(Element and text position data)
──────────────────────────────
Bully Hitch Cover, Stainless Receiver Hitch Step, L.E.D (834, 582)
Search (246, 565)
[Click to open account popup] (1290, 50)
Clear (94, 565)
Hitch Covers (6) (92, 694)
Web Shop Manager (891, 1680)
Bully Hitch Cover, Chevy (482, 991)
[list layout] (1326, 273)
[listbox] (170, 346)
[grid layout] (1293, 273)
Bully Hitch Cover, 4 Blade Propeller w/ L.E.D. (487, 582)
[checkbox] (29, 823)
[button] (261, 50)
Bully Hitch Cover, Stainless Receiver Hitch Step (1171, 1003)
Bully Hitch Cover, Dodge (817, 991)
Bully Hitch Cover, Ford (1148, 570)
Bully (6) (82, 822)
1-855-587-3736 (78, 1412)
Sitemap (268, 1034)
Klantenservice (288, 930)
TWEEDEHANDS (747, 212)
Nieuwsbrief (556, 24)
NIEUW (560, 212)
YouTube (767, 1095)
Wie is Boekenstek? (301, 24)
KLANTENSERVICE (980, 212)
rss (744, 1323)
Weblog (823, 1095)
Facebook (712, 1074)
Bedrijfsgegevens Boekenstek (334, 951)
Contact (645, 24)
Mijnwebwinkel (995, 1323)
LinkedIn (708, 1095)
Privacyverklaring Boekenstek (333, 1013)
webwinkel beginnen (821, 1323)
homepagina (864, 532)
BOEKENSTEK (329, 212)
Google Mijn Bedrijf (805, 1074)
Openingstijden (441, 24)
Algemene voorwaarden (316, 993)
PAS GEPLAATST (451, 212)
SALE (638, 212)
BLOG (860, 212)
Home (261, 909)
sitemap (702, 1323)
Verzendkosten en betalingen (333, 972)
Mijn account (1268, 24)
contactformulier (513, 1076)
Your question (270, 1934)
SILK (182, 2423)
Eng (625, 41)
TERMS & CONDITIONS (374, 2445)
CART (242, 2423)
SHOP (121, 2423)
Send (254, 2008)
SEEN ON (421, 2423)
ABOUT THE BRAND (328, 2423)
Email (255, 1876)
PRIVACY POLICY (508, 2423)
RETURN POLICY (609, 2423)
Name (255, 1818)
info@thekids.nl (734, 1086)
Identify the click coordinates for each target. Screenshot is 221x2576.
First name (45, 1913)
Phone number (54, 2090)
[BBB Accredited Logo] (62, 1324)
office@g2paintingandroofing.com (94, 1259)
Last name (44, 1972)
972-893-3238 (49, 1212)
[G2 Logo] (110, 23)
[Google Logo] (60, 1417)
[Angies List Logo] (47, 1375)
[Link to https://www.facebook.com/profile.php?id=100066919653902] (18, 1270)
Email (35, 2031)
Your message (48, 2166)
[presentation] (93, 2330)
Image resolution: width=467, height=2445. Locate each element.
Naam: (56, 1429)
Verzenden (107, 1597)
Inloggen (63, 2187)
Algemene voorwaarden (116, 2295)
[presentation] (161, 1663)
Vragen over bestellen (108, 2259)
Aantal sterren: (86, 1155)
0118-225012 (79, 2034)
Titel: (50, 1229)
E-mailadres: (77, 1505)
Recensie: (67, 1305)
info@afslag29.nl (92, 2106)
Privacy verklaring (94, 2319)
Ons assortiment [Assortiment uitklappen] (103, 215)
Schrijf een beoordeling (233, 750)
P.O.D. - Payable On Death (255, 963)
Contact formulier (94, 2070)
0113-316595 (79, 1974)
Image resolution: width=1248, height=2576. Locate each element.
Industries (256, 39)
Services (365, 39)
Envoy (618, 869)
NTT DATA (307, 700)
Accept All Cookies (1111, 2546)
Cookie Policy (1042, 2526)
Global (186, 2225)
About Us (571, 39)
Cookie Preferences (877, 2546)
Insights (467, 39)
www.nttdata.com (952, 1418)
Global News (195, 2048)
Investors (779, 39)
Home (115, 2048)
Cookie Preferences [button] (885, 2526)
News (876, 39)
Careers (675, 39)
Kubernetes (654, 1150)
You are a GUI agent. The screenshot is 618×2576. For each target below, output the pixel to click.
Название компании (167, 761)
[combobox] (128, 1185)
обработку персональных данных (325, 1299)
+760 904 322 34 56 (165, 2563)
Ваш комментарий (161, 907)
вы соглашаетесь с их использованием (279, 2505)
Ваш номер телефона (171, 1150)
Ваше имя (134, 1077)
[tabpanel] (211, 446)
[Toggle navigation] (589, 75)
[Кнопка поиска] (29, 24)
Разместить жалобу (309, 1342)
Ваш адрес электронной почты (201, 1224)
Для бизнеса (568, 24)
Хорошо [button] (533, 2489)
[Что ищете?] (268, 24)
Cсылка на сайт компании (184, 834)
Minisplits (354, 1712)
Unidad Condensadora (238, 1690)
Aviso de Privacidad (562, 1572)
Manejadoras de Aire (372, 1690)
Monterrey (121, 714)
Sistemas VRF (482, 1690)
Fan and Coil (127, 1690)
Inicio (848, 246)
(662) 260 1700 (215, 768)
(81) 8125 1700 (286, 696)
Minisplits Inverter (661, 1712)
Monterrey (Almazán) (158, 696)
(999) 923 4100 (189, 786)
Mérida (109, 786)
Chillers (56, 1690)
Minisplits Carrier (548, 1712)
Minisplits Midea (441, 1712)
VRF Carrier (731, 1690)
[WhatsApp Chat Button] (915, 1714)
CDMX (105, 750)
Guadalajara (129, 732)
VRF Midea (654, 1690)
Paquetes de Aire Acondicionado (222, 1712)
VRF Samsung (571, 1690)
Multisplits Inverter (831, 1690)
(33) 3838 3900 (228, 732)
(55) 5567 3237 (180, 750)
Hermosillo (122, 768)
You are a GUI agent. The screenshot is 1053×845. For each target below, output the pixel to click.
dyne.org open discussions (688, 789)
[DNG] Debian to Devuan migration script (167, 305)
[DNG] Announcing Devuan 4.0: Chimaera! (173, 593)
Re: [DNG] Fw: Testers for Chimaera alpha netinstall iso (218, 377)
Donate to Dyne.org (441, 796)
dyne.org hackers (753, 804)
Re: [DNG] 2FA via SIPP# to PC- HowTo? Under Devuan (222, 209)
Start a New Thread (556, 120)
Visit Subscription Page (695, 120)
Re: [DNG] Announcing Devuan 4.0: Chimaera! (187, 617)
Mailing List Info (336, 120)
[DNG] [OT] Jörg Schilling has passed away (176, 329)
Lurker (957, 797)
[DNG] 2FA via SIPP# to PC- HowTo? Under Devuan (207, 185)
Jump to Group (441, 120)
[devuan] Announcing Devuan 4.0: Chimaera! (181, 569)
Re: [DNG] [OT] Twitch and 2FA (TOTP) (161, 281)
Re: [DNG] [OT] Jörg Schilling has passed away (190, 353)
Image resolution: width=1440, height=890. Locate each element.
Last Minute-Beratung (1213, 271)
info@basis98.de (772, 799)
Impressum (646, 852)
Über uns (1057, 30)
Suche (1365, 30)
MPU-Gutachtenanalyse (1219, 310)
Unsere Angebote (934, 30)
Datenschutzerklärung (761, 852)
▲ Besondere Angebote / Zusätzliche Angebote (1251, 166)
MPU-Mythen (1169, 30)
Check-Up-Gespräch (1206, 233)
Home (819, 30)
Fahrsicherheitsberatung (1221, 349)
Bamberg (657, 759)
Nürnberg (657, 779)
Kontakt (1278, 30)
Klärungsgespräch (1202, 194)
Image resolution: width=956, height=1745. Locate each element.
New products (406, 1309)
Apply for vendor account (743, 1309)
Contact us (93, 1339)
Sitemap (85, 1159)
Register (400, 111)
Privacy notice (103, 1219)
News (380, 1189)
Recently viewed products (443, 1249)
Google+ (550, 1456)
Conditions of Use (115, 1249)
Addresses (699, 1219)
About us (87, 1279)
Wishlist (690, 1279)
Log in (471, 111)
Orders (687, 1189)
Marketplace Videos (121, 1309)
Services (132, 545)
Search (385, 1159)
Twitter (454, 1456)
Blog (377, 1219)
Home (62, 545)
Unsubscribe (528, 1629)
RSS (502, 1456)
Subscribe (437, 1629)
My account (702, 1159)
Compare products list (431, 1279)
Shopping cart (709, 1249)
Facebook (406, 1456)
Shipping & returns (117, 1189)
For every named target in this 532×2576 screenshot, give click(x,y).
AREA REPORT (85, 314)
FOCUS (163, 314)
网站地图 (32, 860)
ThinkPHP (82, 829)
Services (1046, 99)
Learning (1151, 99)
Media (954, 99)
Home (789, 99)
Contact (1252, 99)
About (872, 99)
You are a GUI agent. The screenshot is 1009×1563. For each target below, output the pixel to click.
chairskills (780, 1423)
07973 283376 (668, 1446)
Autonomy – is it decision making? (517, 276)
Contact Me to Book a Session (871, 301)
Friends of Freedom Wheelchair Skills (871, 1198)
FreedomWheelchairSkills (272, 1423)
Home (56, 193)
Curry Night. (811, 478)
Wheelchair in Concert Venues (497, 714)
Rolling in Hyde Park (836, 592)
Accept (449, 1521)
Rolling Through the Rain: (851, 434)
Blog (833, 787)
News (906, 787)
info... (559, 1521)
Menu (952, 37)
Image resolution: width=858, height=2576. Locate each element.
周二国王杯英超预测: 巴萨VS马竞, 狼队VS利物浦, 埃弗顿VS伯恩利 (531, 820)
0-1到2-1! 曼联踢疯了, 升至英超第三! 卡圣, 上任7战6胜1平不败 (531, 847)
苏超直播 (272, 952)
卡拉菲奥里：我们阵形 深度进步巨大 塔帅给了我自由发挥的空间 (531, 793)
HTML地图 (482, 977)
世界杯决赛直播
──────────────────────────────
STATED PROBLEM: Copy out again, unchanged, the items above that begin with the line containing "Über uns (1057, 30)" and end with the line containing "0-1到2-1! 曼联踢疯了, 升至英超第三!", including both of those lines.

EXERCISE RESULT:
Über uns (1057, 30)
Suche (1365, 30)
MPU-Gutachtenanalyse (1219, 310)
Unsere Angebote (934, 30)
Datenschutzerklärung (761, 852)
▲ Besondere Angebote / Zusätzliche Angebote (1251, 166)
MPU-Mythen (1169, 30)
Check-Up-Gespräch (1206, 233)
Home (819, 30)
Fahrsicherheitsberatung (1221, 349)
Bamberg (657, 759)
Nürnberg (657, 779)
Kontakt (1278, 30)
Klärungsgespräch (1202, 194)
Image resolution: width=956, height=1745. Locate each element.
New products (406, 1309)
Apply for vendor account (743, 1309)
Contact us (93, 1339)
Sitemap (85, 1159)
Register (400, 111)
Privacy notice (103, 1219)
News (380, 1189)
Recently viewed products (443, 1249)
Google+ (550, 1456)
Conditions of Use (115, 1249)
Addresses (699, 1219)
About us (87, 1279)
Wishlist (690, 1279)
Log in (471, 111)
Orders (687, 1189)
Marketplace Videos (121, 1309)
Services (132, 545)
Search (385, 1159)
Twitter (454, 1456)
Blog (377, 1219)
Home (62, 545)
Unsubscribe (528, 1629)
RSS (502, 1456)
Subscribe (437, 1629)
My account (702, 1159)
Compare products list (431, 1279)
Shopping cart (709, 1249)
Facebook (406, 1456)
Shipping & returns (117, 1189)
For every named target in this 532×2576 screenshot, give click(x,y).
AREA REPORT (85, 314)
FOCUS (163, 314)
网站地图 (32, 860)
ThinkPHP (82, 829)
Services (1046, 99)
Learning (1151, 99)
Media (954, 99)
Home (789, 99)
Contact (1252, 99)
About (872, 99)
You are a GUI agent. The screenshot is 1009×1563. For each target below, output the pixel to click.
chairskills (780, 1423)
07973 283376 (668, 1446)
Autonomy – is it decision making? (517, 276)
Contact Me to Book a Session (871, 301)
Friends of Freedom Wheelchair Skills (871, 1198)
FreedomWheelchairSkills (272, 1423)
Home (56, 193)
Curry Night. (811, 478)
Wheelchair in Concert Venues (497, 714)
Rolling in Hyde Park (836, 592)
Accept (449, 1521)
Rolling Through the Rain: (851, 434)
Blog (833, 787)
News (906, 787)
info... (559, 1521)
Menu (952, 37)
Image resolution: width=858, height=2576. Locate each element.
周二国王杯英超预测: 巴萨VS马竞, 狼队VS利物浦, 埃弗顿VS伯恩利 (531, 820)
0-1到2-1! 曼联踢疯了, 升至英超第三! 卡圣, 上任7战6胜1平不败 (531, 847)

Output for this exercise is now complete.